130. Another Civil War colonel from York was far less fortunate. Thomas Andrew Zeigle had been an officer in the Mexican War. At the age of 37, in August 1861 he became the first colonel of the newly raised 16th Pennsylvania, a 3-month regiment. He later helped raise and organize a company for the 103rd Pa., but died on July 15, 1862, in Warrenton, Va., of “congestion of the brain.” He is buried in Prospect Hill Cemetery.
131. The June 30, 1863, Battle of Hanover was the largest military engagement in York County history, with about 7,500 men on the field at various points in the conflict. Exact casualty counts differ from source to source, but a common estimation is that J.E.B. Stuart’s Confederate cavalry sustained 74 casualties while inflicting 154 upon the Union troopers. Wounded men were treated (sometimes for weeks) in homes, churches, schools, and public buildings. Many of the dead were initially buried in Hanover, but were later dug up and transported to Gettysburg for reinterrment in the newly created National Cemetery.
132. Most of the dozens of campsites used by the armies in York County are long gone, mostly to urban sprawl. For example, the main campsite of the famed Louisiana Tigers is now the Harley Davidson manufacturing complex off of today’s U.S. Route 30. A 1960s housing development sits on what was once the Union militia and later the Confederate campsite at Wrightsville. Dover’s subdivisions and the high school sit on the ground where J.E.B. Stuart’s cavaliers once slept. In Spring Grove, the Kennie’s shopping center is on the campgrounds of the 35th Battalion, Virginia Cavalry. Efforts are underway to try to preserve the historic Hoke House which was the Rebel HQ. Likewise, Stuart’s campsites around Dillsburg no longer exist (Mumper Lane area). Only a handful of sites remain, mostly on private property.

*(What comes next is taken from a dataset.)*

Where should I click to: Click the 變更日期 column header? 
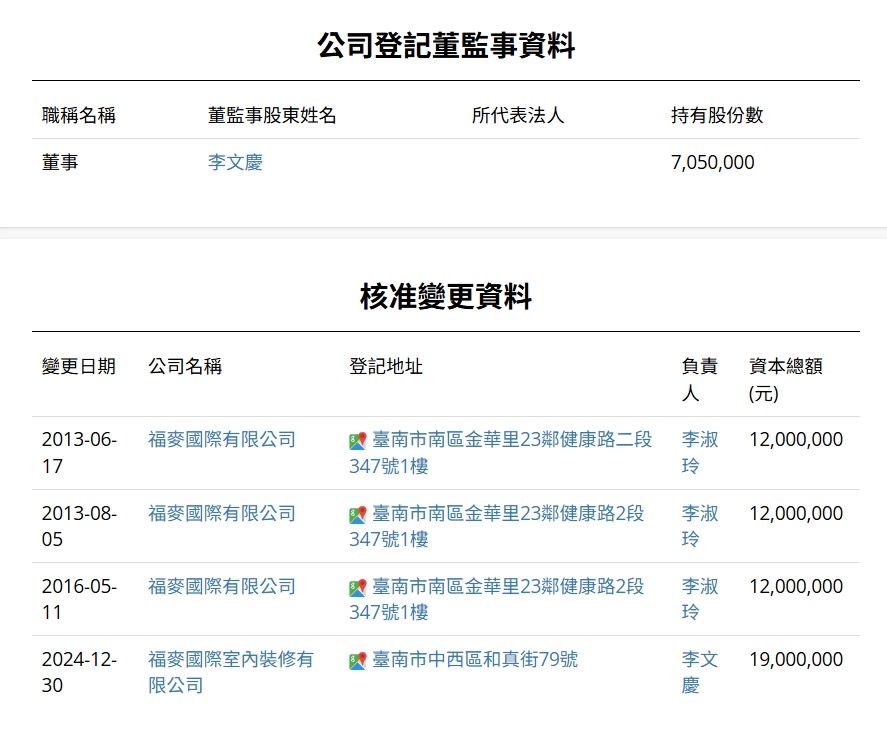click(x=79, y=366)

133. The last Civil War veteran living in York County likely was Charles Yeingst, who had enlisted in the 101st Pennsylvania in February 1865 a few months before the war ended. He was only 16 at the time. Decades later he farmed in Carroll Township, and then died in 1944 at his granddaughter’s house in Dillsburg. In one of his last interviews,he remained fiesty. If he “were only a couple years younger, he’d like to serve his country again in order to get a crack at Hitler, Mussolini, and Hirohito.”

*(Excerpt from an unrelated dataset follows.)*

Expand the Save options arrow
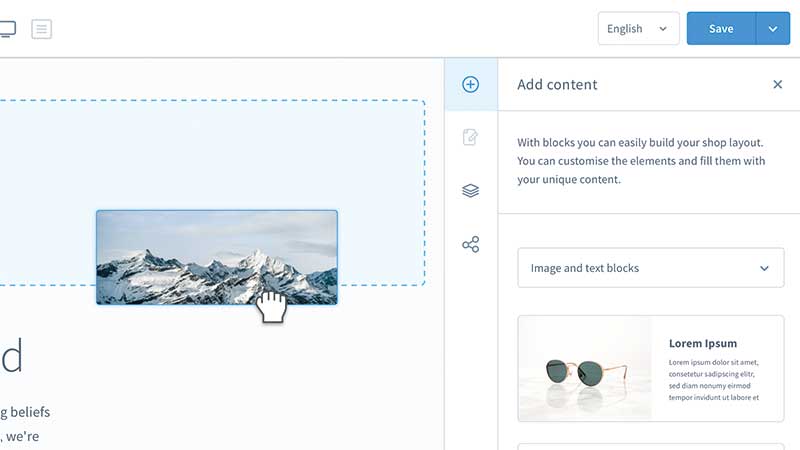800x450 pixels. click(x=772, y=29)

134. The last black veteran supposedly was Fawn Township’s John Aquilla Wilson, who was 101 years old when he died in 1942. “Quil” had served in the 32nd U.S. Colored Troops and was a veteran of the Skirmish of Wrightsville.
135. A number of former Confederate soldiers lived in York County after the war and are buried in this area. Some, such as the Latimer brothers of Shrewsbury, were residents before the war. The Latimers had moved to York County from the South with their mother following their father’s death. Holding strong Southern convictions, they enrolled in a Rebel regiment from Maryland. During the Gettysburg Campaign, they appear to have been on detached duty as guides for Jubal Early as their relatives in downtown York reported seeing the brothers as they accompanied the column through the streets.